Deploying Pachyderm - Migrations

Occationally, Pachyderm introduces changes that are backward-incompatible: repos/commits/files created on an old version of Pachyderm may be unusable on a new version of Pachyderm. When that happens, we try our best to write a migration script that “upgrades” your data so it’s usable by the new version of Pachyderm.
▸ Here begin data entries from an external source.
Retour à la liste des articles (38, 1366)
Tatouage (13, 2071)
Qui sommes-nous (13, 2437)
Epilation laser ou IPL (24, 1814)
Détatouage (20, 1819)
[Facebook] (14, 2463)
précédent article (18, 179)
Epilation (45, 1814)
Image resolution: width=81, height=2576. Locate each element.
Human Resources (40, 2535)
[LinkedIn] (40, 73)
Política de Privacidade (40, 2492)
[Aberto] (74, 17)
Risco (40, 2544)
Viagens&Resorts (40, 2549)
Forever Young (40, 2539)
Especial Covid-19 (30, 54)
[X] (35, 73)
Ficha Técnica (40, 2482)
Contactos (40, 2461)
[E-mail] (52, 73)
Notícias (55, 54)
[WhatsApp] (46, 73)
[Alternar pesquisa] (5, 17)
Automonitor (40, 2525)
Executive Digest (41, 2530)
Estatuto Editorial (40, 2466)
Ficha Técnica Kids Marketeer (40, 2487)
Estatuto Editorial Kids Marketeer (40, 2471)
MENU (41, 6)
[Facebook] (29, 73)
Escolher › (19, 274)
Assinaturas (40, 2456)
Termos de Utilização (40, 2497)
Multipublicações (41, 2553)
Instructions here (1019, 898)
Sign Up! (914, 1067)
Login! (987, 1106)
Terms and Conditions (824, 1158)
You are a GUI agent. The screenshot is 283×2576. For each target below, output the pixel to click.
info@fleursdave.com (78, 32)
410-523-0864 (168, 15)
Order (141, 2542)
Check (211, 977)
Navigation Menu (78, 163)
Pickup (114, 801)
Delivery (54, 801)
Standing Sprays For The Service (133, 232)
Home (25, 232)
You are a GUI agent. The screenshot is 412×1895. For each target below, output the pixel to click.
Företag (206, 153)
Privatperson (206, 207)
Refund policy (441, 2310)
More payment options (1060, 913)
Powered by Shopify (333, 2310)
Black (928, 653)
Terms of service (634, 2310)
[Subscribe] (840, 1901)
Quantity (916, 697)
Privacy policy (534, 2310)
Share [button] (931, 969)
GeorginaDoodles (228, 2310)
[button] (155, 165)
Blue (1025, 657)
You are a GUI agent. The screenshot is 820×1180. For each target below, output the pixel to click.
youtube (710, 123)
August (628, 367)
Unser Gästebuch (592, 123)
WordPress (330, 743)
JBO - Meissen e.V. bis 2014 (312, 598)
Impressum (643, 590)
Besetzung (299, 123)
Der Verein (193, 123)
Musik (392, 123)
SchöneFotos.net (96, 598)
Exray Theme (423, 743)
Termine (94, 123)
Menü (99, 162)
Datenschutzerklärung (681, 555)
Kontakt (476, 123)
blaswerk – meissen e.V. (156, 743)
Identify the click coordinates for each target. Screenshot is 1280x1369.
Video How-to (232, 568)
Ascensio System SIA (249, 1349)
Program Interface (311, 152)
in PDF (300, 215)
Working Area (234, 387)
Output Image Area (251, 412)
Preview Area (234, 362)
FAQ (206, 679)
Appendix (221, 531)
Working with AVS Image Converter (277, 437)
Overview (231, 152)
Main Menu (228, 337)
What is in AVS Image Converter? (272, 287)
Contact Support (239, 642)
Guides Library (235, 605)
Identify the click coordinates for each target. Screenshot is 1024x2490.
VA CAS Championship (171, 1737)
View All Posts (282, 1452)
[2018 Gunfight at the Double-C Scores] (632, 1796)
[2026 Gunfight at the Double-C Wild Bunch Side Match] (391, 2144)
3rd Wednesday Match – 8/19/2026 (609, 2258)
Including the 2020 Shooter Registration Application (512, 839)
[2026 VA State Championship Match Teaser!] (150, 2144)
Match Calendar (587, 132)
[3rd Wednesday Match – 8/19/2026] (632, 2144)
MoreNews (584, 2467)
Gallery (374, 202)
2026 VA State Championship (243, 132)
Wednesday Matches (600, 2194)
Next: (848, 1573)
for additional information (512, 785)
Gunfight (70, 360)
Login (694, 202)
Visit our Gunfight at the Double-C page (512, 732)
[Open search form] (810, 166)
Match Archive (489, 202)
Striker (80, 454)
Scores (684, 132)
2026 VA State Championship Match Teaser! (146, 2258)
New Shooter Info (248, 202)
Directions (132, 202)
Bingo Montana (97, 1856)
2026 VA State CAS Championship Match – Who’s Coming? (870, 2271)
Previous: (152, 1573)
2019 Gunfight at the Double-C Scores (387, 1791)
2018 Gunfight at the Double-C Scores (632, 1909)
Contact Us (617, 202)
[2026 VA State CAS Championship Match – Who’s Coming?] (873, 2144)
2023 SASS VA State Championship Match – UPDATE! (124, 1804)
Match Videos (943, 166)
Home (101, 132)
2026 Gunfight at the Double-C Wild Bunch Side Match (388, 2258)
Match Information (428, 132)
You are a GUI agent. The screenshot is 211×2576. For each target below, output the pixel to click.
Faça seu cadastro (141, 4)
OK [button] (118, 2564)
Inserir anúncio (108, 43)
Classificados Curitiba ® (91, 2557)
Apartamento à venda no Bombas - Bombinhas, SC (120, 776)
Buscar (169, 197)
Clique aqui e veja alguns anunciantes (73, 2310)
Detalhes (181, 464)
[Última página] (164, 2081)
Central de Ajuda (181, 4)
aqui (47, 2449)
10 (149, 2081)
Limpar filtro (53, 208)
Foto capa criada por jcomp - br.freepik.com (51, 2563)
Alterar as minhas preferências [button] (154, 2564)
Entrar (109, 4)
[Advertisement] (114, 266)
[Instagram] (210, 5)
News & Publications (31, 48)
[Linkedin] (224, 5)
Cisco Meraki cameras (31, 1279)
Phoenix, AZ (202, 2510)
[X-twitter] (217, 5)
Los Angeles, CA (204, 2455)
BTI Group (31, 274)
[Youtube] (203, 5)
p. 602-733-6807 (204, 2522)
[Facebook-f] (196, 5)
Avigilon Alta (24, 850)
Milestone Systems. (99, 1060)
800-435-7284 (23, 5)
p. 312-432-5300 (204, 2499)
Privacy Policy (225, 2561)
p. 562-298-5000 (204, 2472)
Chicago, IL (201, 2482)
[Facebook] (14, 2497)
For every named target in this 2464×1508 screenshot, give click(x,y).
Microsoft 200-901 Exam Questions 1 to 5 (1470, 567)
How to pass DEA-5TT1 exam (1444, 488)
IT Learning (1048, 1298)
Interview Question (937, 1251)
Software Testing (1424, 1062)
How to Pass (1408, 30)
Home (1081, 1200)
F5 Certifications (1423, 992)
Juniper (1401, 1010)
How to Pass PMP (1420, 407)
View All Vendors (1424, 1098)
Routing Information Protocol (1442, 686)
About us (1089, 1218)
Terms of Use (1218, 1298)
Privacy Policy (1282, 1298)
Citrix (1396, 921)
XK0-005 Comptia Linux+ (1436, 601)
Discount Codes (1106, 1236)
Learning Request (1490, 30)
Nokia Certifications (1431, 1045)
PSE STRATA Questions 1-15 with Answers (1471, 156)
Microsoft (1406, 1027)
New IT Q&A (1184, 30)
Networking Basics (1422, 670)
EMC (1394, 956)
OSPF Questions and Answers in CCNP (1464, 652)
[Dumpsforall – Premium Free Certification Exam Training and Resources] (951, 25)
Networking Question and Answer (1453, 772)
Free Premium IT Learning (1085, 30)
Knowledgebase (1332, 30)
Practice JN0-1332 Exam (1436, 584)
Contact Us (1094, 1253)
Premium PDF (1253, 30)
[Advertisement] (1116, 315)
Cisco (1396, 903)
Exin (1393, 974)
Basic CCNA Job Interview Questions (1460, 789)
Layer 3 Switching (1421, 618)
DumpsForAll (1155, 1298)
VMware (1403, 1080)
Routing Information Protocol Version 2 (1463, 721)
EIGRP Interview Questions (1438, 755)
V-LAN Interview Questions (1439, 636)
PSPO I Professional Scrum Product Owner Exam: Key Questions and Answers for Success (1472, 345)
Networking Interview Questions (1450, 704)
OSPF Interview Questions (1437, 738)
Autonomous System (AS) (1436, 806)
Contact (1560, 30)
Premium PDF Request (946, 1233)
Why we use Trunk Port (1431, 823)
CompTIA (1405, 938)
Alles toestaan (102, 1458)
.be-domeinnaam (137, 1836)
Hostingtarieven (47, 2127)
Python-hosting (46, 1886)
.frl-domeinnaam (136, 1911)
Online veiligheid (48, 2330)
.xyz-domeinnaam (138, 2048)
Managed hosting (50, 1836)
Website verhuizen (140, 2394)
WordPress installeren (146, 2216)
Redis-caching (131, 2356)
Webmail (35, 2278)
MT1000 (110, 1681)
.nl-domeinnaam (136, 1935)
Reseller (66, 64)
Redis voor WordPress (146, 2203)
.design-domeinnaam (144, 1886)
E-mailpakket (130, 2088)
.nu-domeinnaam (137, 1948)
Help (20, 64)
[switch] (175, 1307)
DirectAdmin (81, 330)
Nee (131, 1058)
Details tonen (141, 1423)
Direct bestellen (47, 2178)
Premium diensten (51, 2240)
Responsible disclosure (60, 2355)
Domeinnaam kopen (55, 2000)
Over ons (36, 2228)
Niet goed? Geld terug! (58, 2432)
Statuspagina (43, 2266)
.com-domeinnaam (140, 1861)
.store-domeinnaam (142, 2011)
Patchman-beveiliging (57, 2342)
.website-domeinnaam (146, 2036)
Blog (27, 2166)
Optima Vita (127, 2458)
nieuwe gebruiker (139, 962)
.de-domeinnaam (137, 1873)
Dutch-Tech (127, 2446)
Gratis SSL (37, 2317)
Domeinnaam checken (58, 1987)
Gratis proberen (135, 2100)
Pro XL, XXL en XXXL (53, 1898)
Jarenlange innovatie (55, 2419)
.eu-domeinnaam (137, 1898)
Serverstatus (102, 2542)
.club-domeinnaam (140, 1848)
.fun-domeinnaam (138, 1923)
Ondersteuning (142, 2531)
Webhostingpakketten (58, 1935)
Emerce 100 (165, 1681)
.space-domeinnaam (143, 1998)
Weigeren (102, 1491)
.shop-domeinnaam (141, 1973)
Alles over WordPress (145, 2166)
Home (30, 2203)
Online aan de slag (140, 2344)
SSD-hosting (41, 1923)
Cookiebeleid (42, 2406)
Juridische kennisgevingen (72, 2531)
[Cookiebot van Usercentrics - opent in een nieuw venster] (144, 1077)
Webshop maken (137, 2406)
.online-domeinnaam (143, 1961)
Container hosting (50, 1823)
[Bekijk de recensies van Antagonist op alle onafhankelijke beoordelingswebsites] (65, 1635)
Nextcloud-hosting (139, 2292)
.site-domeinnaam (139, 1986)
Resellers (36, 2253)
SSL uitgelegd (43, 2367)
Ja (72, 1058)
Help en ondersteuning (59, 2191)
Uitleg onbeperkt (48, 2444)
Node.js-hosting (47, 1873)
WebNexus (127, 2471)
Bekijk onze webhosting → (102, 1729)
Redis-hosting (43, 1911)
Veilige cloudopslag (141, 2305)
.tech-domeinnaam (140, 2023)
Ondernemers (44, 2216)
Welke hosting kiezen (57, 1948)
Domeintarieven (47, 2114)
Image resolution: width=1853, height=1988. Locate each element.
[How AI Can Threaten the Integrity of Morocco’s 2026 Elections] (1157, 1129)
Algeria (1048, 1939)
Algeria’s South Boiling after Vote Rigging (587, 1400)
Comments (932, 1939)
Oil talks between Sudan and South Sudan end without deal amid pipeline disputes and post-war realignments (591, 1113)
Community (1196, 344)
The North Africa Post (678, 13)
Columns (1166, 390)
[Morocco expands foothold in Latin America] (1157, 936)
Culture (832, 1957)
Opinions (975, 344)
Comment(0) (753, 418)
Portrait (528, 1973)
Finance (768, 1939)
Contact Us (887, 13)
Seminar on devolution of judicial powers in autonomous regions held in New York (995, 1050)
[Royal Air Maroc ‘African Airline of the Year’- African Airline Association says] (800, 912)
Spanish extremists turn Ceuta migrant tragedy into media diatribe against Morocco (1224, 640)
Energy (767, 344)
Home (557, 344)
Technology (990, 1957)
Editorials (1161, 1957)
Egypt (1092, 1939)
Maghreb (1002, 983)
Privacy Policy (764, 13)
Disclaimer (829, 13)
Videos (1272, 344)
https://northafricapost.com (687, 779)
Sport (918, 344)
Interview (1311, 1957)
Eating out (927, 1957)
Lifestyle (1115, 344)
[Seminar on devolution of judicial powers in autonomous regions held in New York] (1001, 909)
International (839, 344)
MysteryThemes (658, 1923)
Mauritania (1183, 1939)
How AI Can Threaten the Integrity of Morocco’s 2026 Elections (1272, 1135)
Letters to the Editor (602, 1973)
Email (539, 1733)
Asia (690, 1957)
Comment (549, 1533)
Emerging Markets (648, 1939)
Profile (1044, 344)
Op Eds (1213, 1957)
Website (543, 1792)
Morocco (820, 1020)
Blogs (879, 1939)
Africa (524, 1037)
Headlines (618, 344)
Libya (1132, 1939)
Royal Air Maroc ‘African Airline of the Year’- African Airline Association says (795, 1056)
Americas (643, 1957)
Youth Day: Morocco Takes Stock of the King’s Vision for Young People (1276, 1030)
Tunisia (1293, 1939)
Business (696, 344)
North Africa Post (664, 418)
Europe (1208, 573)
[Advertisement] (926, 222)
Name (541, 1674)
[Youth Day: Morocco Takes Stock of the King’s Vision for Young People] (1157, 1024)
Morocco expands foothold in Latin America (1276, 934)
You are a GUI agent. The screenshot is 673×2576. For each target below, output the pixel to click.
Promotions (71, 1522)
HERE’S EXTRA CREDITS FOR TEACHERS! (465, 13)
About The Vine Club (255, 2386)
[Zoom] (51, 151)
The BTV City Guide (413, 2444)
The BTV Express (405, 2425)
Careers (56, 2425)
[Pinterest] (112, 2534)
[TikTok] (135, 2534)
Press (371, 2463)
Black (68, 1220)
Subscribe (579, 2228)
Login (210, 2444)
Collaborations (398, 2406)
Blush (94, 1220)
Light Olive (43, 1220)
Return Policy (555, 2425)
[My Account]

To upgrade from version X to version Y, look under the directory named migration/X-Y. For instance, to upgrade from 1.3.12 to 1.4.0, look under migration/1.3.12-1.4.0.

Backup

It’s paramount that you backup your data before running a migration script. While we’ve tested the scripts extensively, it’s still possible that they contain bugs, or that you accidentally use them in a wrong way.

In general, there are two data storage systems that you might consider backing up: the metadata storage and the data storage. Not all migration scripts touch both systems, so you might only need to back up one of them. Look at the README for a particular migration script for details.

Backup the metadata store

Assuming you’ve deployed Pachyderm on a public cloud, your metadata is probably stored on a persistent volume. See the respective Deploying Pachyderm guide for details.

Here are official guides on backing up persistent volumes for each cloud provider:

Backup the object store

We don’t currently have migration scripts that touch the data storage system.